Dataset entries
══════════════════════════════
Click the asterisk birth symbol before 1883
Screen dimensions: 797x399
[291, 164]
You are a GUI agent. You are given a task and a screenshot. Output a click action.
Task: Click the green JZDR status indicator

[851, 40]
══════════════════════════════
What to work on
Transcribe all of the records exactly.

Response
Click the asterisk birth symbol before 1883
Screen dimensions: 797x399
[291, 164]
You are a GUI agent. You are given a task and a screenshot. Output a click action.
Task: Click the green JZDR status indicator

[851, 40]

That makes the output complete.